This integration focuses on running local FastMCP server files with STDIO transport. For remote servers running with HTTP or SSE transport, use your client's native configuration - FastMCP's integrations focus on simplifying the complex local setup with dependencies and uv commands.
Gemini CLI supports MCP servers through multiple transport methods including STDIO, SSE, and HTTP, allowing you to extend Gemini’s capabilities with custom tools, resources, and prompts from your FastMCP servers.

Requirements

This integration uses STDIO transport to run your FastMCP server locally. For remote deployments, you can run your FastMCP server with HTTP or SSE transport and configure it directly using Gemini CLI’s built-in MCP management commands.

Create a Server

The examples in this guide will use the following simple dice-rolling server, saved as server.py.
server.py
import random
from fastmcp import FastMCP

mcp = FastMCP(name="Dice Roller")

@mcp.tool
def roll_dice(n_dice: int) -> list[int]:
    """Roll `n_dice` 6-sided dice and return the results."""
    return [random.randint(1, 6) for _ in range(n_dice)]

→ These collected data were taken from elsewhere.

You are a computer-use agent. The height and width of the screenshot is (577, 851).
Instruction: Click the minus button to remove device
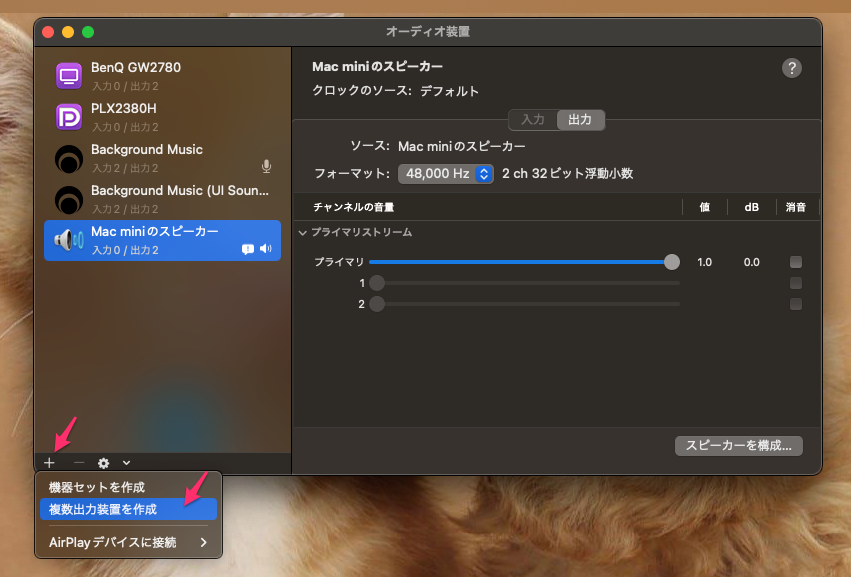click(x=79, y=463)
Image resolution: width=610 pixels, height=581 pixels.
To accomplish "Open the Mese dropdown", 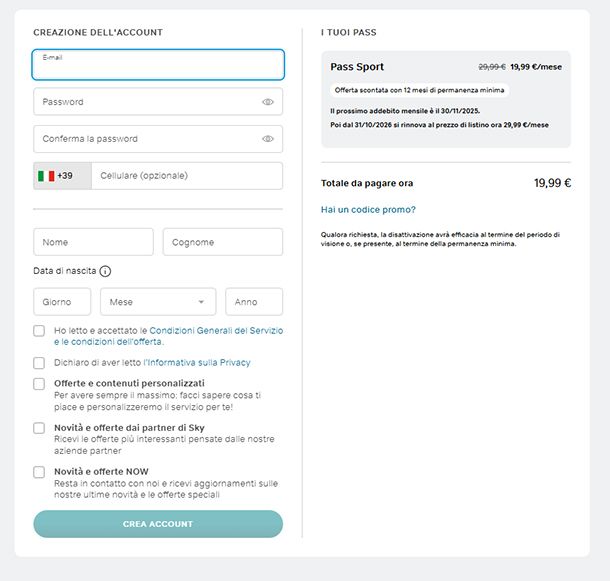I will 155,302.
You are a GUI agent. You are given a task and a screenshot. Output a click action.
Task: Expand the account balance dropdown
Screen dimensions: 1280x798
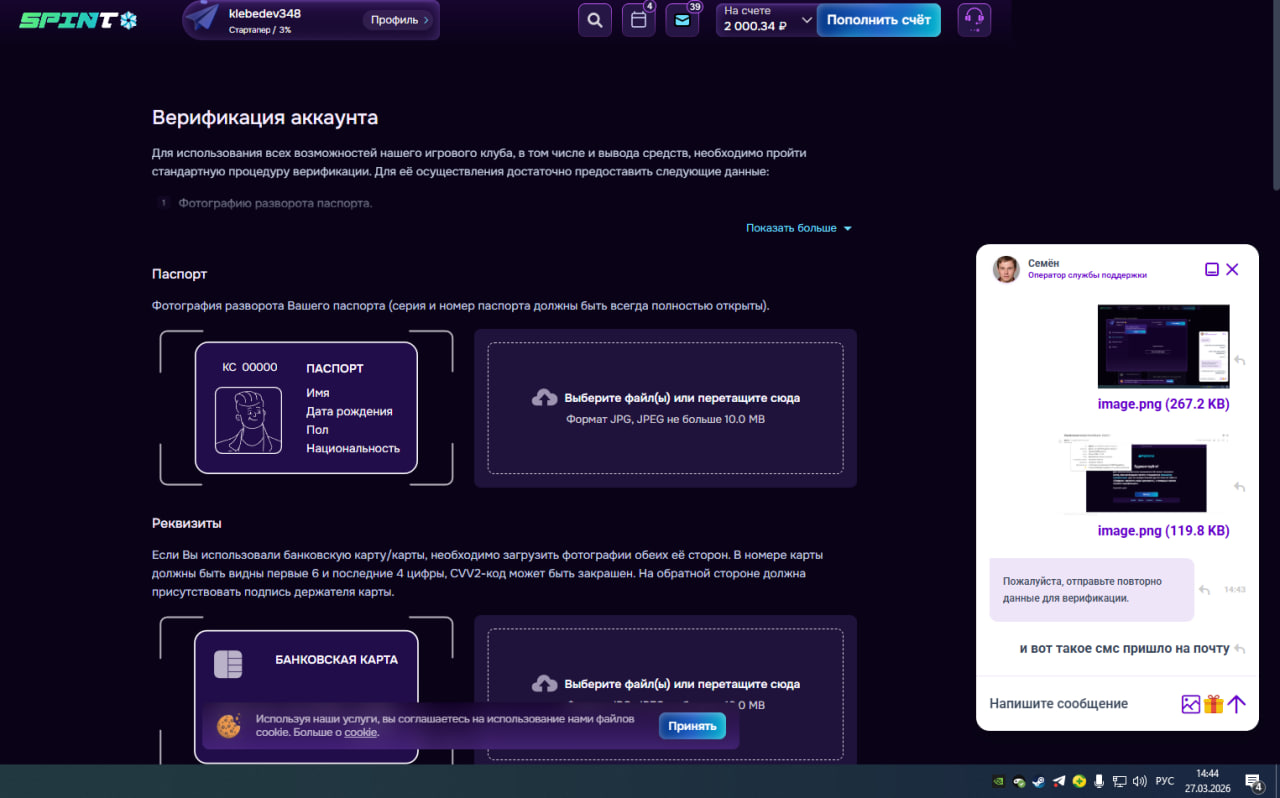[x=807, y=20]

if __name__ == "__main__":
    mcp.run()

Install the Server

FastMCP CLI

New in version: 2.13.0 The easiest way to install a FastMCP server in Gemini CLI is using the fastmcp install gemini-cli command. This automatically handles the configuration, dependency management, and calls Gemini CLI’s built-in MCP management system.
fastmcp install gemini-cli server.py
The install command supports the same file.py:object notation as the run command. If no object is specified, it will automatically look for a FastMCP server object named mcp, server, or app in your file:
# These are equivalent if your server object is named 'mcp'
fastmcp install gemini-cli server.py
fastmcp install gemini-cli server.py:mcp

# Use explicit object name if your server has a different name
fastmcp install gemini-cli server.py:my_custom_server
The command will automatically configure the server with Gemini CLI’s gemini mcp add command.

Dependencies

FastMCP provides flexible dependency management options for your Gemini CLI servers: Individual packages: Use the --with flag to specify packages your server needs. You can use this flag multiple times:
fastmcp install gemini-cli server.py --with pandas --with requests
Requirements file: If you maintain a requirements.txt file with all your dependencies, use --with-requirements to install them:
fastmcp install gemini-cli server.py --with-requirements requirements.txt
Editable packages: For local packages under development, use --with-editable to install them in editable mode:
fastmcp install gemini-cli server.py --with-editable ./my-local-package
Alternatively, you can use a fastmcp.json configuration file (recommended):
fastmcp.json
{
  "$schema": "https://gofastmcp.com/public/schemas/fastmcp.json/v1.json",
  "source": {
    "path": "server.py",
    "entrypoint": "mcp"
  },
  "environment": {
    "dependencies": ["pandas", "requests"]
  }
}

Python Version and Project Configuration

Control the Python environment for your server with these options: Python version: Use --python to specify which Python version your server requires. This ensures compatibility when your server needs specific Python features:
fastmcp install gemini-cli server.py --python 3.11
Project directory: Use --project to run your server within a specific project context. This tells uv to use the project’s configuration files and virtual environment:
fastmcp install gemini-cli server.py --project /path/to/my-project

Environment Variables

If your server needs environment variables (like API keys), you must include them:
fastmcp install gemini-cli server.py --server-name "Weather Server" \
  --env API_KEY=your-api-key \
  --env DEBUG=true
Or load them from a .env file:
fastmcp install gemini-cli server.py --server-name "Weather Server" --env-file .env
Gemini CLI must be installed. The integration looks for the Gemini CLI and uses the gemini mcp add command to register servers.

Manual Configuration

For more control over the configuration, you can manually use Gemini CLI’s built-in MCP management commands. This gives you direct control over how your server is launched:
# Add a server with custom configuration
gemini mcp add dice-roller uv -- run --with fastmcp fastmcp run server.py

# Add with environment variables
gemini mcp add weather-server -e API_KEY=secret -e DEBUG=true uv -- run --with fastmcp fastmcp run server.py

# Add with specific scope (user, or project)
gemini mcp add my-server --scope user uv -- run --with fastmcp fastmcp run server.py
You can also manually specify Python versions and project directories in your Gemini CLI commands:
# With specific Python version
gemini mcp add ml-server uv -- run --python 3.11 --with fastmcp fastmcp run server.py

# Within a project directory
gemini mcp add project-server uv -- run --project /path/to/project --with fastmcp fastmcp run server.py

Using the Server

Once your server is installed, you can start using your FastMCP server with Gemini CLI. Try asking Gemini something like:
“Roll some dice for me”
Gemini will automatically detect your roll_dice tool and use it to fulfill your request. Gemini CLI can now access all the tools and prompts you’ve defined in your FastMCP server. If your server provides prompts, you can use them as slash commands with /prompt_name.